Sometimes the holiday season makes me crazy. I can point you to posts that I have written about the hypocrisy of being asked to give once a year or the issues with the Salvation Army guy. I can show you the silly and the sublime in all of this. Recollections of fantasy and fact.
But I always find myself getting stuck in the same places. I think of them or it as levels of intolerance.
These are the posts where I tell you that there is no such thing as a Chanukah bush and that Jews who have them should call them what they are…Christmas trees. In years past I was far more vocal about it. I made it clear that I think it is wrong to do so.
Read through the archives and you’ll find the posts where I engaged in some pretty vociferous arguments with people about what should or shouldn’t happen. Every time I did I thought about what I was doing and asked myself several questions:
1) Was it right or fair for me to judge others?
2) Would I change my mind or convince others to change their opinions?
3) Were my words a help or a hindrance?
I am not just a guy, I am a father. I take that role seriously. I may screw around with comments about being the greatest daddy blogger ever but I don’t lose sight of what I am trying to do. I am trying to raise menschen. I am trying to raise good children of character, worth and value. Good children who make a difference in the world and are productive members of society.
So I look again at my levels of intolerance and apply it to my children. The answer to whether it is ok to be judgmental is simple. It is yes. I have to be. I have to make decisions about all of the facets of their lives. I make decisions about education, religion, nutrition and morals. I look at their friends and try to steer them away from those who will get them into trouble.
They aren’t automatons. My children make decisions on their own, but they require guidance. My levels of intolerance can be viewed in lots of different ways. Some people will nod their heads and agree with me. Others will look at me and walk away because I have pricked the bubble of their levels of intolerance.
I teach my children to judge people based upon their actions. I teach them that race, religion, color and creed are not suitable for making decisions about people. But the levels of intolerance make some of those discussions more challenging.
They have cousins whose parents are raising them to be Christian children who occasionally experience brief moments of Jewish life. They light a menorah each year and show up at a Passover seder. They enjoy the family aspect and the culture, but the religious component is lost upon them. My children have known for years that Santa isn’t real and have been taught not to ruin it for other kids.
But kids push and prod. Some try to taunt and the words fly out, “Santa isn’t real- your parents are faking him.” This is not what I want, but I am not responsible for helping to facilitate this lie. I have done all that I could to prevent the discussion.

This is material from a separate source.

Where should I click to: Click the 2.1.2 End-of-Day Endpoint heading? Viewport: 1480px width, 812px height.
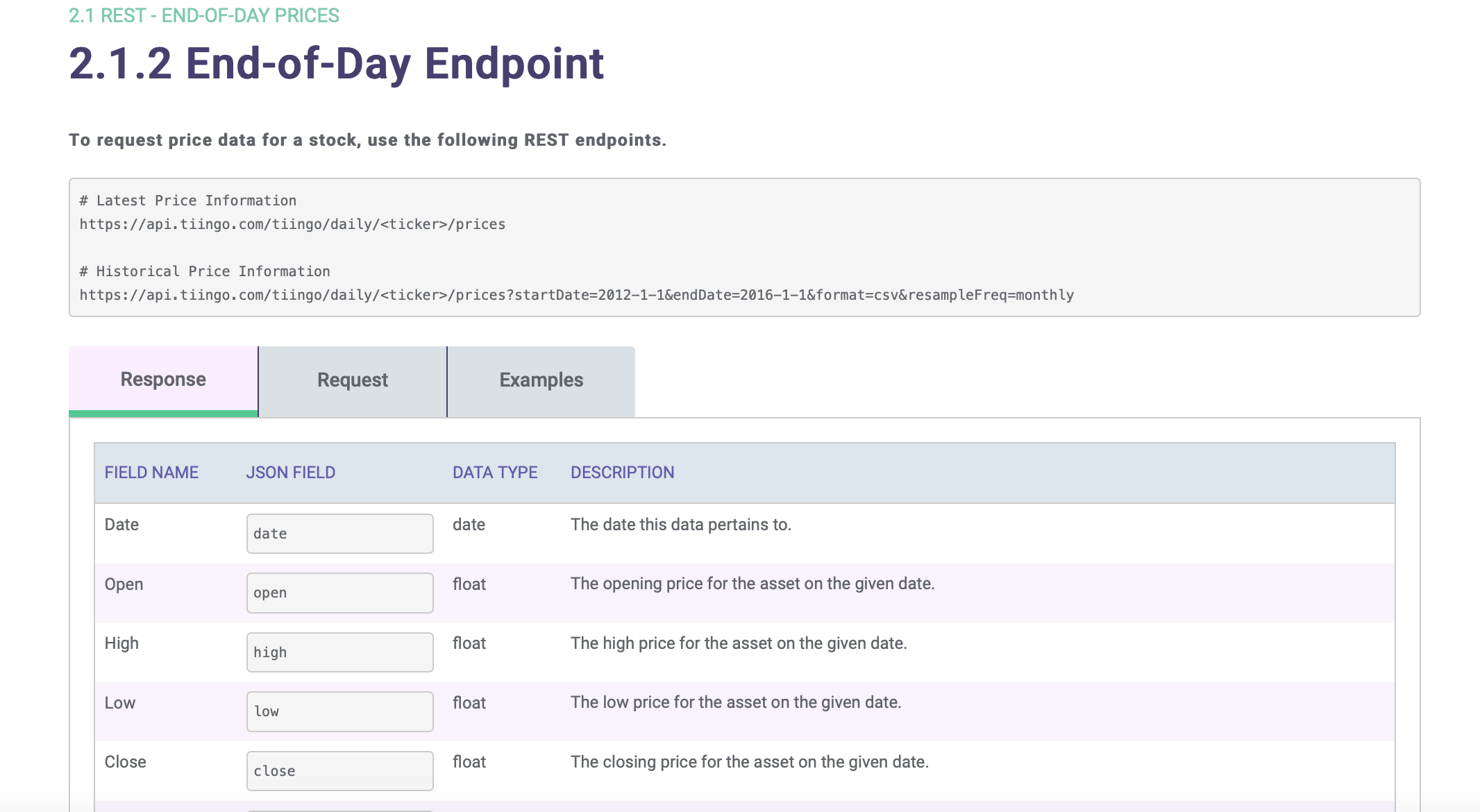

I am caught in the middle. Orthodox relatives and friends tell me that since I have fallen off of the derech I am not allowed to talk this way. I don’t keep Kosher and I am not Shomer Shabbos, so why do I dare to say these things. I look at them and we engage in hard core debate about this and that. But we come to an agreement…sort of.
We are committed to ensuring that the kids stay Jewish and they accept that though my way is not theirs it is likely to happen. So I revisit my levels of intolerance and ask why I can’t extend the same level of courtesy to those who put the tree in the house.
And I come back to the same places. It is my line in the sand. The tree is beautiful. The festivities are lovely. It is much easier to assimilate. It is much easier to give in and I see this as a gateway.
I accept that I might be wrong, but the stories I heard as a child stay with me. Relatives fled Europe and pogroms for the safety of America. There are pictures of those who didn’t. Those are pictures of the dead not because of old age but because of the Nazis. I will not help Hitler reach out from the gates of hell and grab more of us.
But I will work harder to mask my levels of intolerance from my children and those who do other than I wish they would. I am allowed, entitled and permitted to be judgmental and so are they. They can do as they wish in their homes and it is not for me to say otherwise.
I am curious to see if over time my feelings change. I have mellowed on this. Maybe it is because I have fewer and fewer concerns that my children will want these things for our home. I am not really sure.
All I know is that each year I will continue to explore my levels of intolerance.